Dirigente do Sindicato dos Atletas de São Paulo denuncia vice-presidente do clube, que teria dado um soco em seu peito

Estadão Conteúdo

25 de fevereiro de 2015 | 13h00

O diretor de relacionamentos do Sindicato de Atletas Profissionais do Estado de São Paulo (Sapesp), Mauro da Costa, alega ter sido agredido pelo vice-presidente do Marília, Antônio Carlos de Souza Vieira (o ''Sojinha''), quando foi à sede do clube, sexta-feira passada, para cobrar da diretoria o pagamento de salários atrasados.

"É um absurdo que isso aconteça, ele entrou me mandou calar a boca e me deu um tapa no celular, que estava na minha mão, e outro no peito. Estamos lutando por um direito do atleta, que é dever do clube, não podemos ser tratados dessa forma", reclamou o sindicalista.

O Marília vive uma guerra de bastidores, com a empresa Sprimg Sport e a diretoria eleita do Marília Atlético Clube disputando nos tribunais a administração do clube. Na sexta-feira, legalmente, a Sprimg estava à frente do clube, mas na última terça-feira, Ednaldo Souza voltou à presidência.

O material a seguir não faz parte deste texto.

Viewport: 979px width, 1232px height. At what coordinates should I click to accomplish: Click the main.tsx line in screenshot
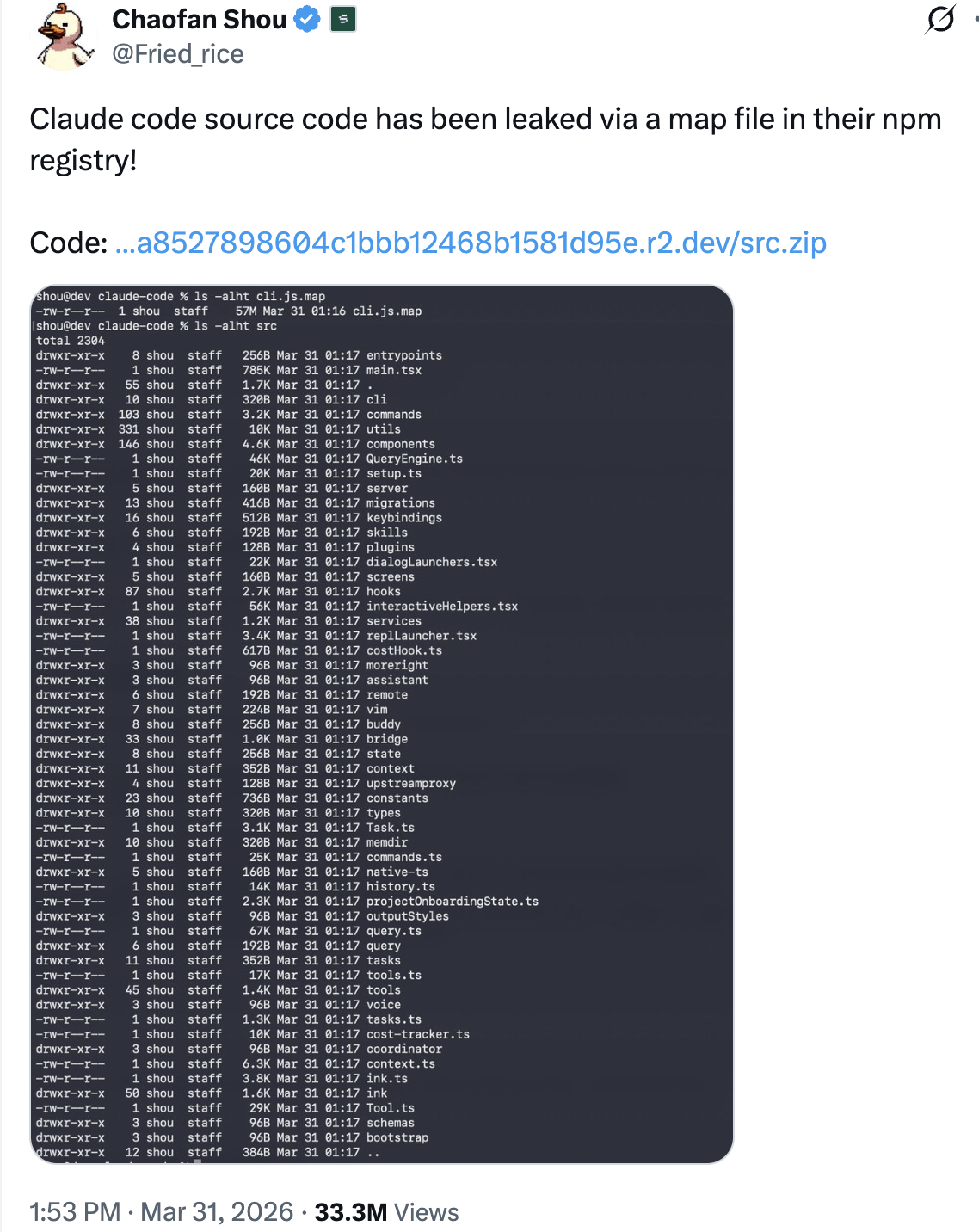(x=394, y=370)
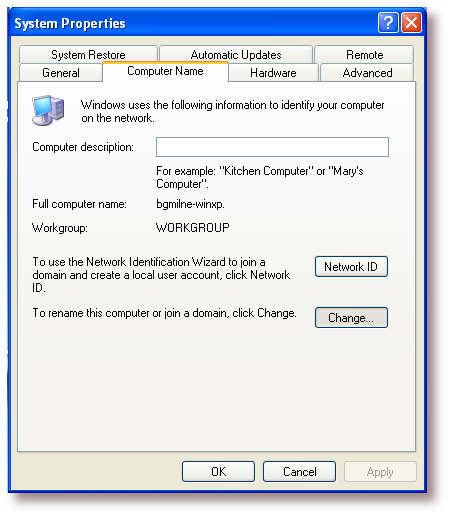Image resolution: width=450 pixels, height=516 pixels.
Task: Click the bgmilne-winxp computer name text
Action: 190,204
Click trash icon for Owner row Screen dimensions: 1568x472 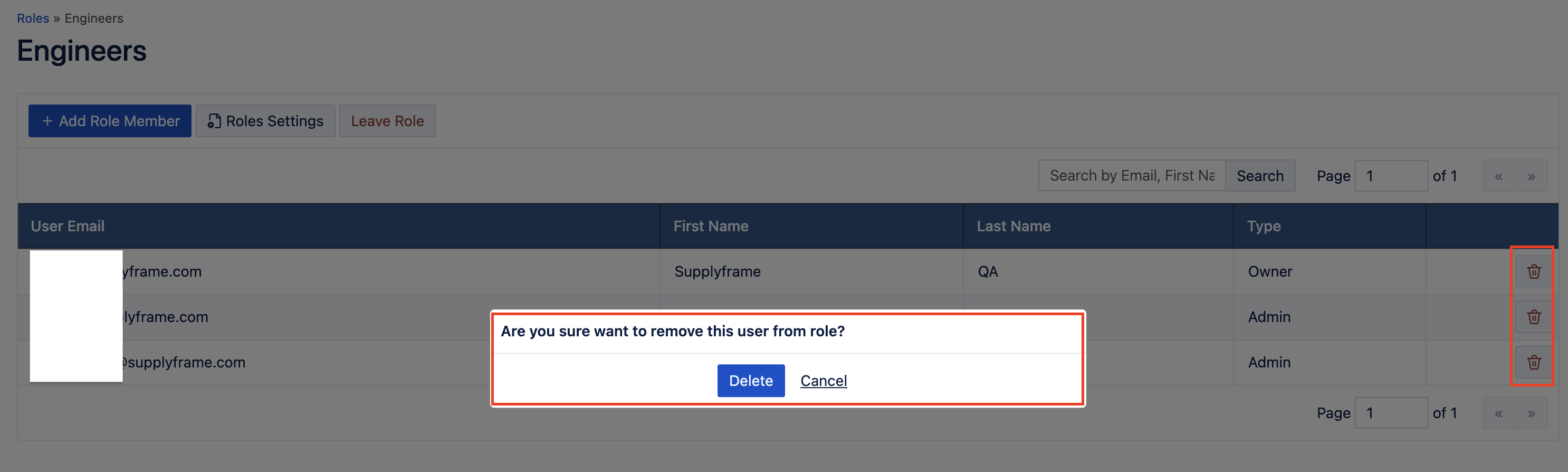click(x=1533, y=271)
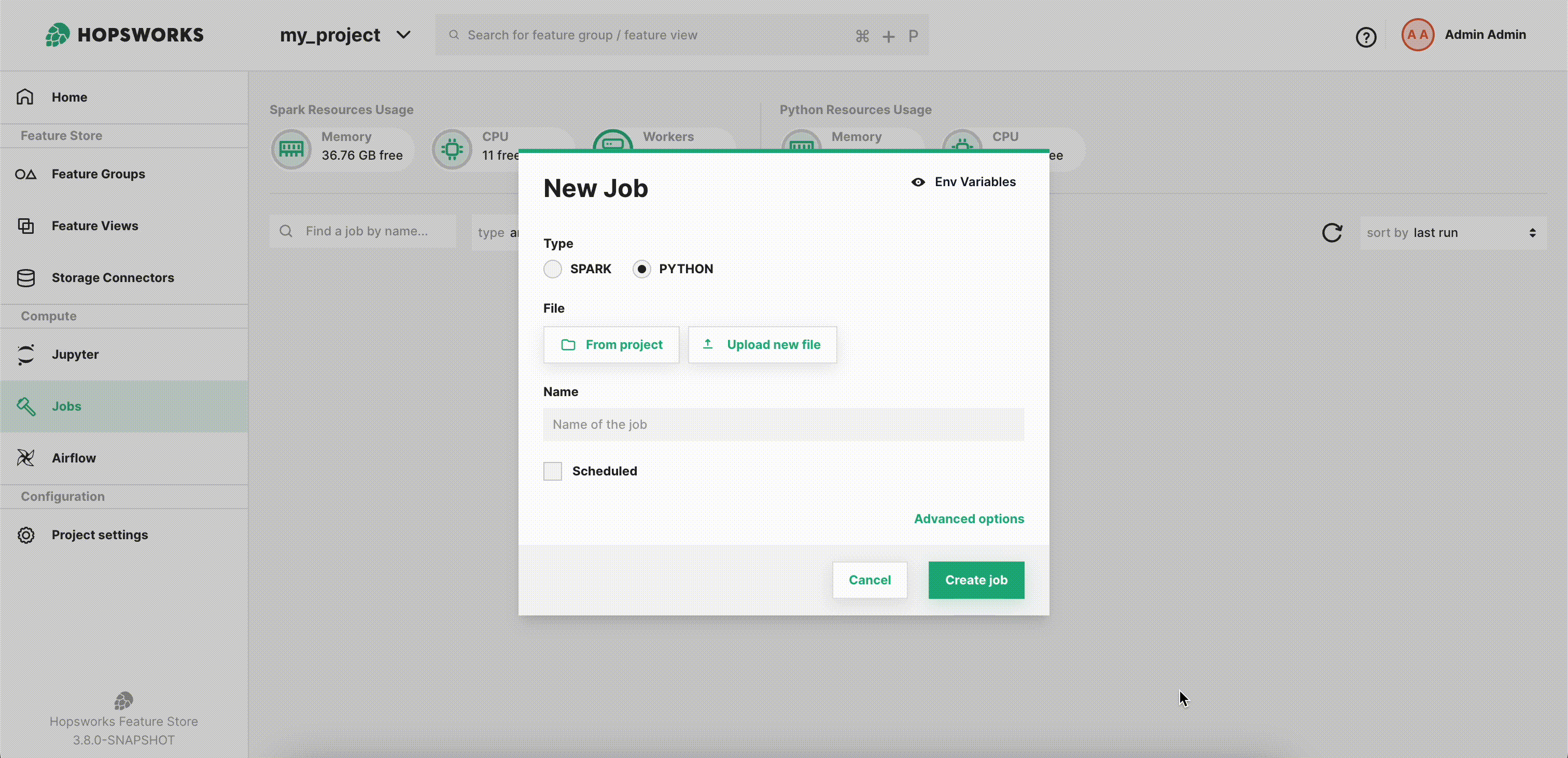Click Create job button
This screenshot has height=758, width=1568.
point(977,579)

Por conta desta disputa, a cota de televisão do Marília estava bloqueada na Justiça, o que fez com que o clube não conseguisse honrar com seus compromissos trabalhistas. De acordo com Sapesp, os jogadores estão com salários atrasados desde novembro do ano passado.

Ainda segundo o sindicato, a folha de salários do clube gira em torno de R$ 350 mil, valor aproximado de cada uma das três parcelas da cota da TV que estão bloqueadas. O Marília, que reestreia no Paulistão nesta temporada, tem a pior campanha do Estadual, com um ponto em seis jogos. A equipe é lanterna do Grupo C.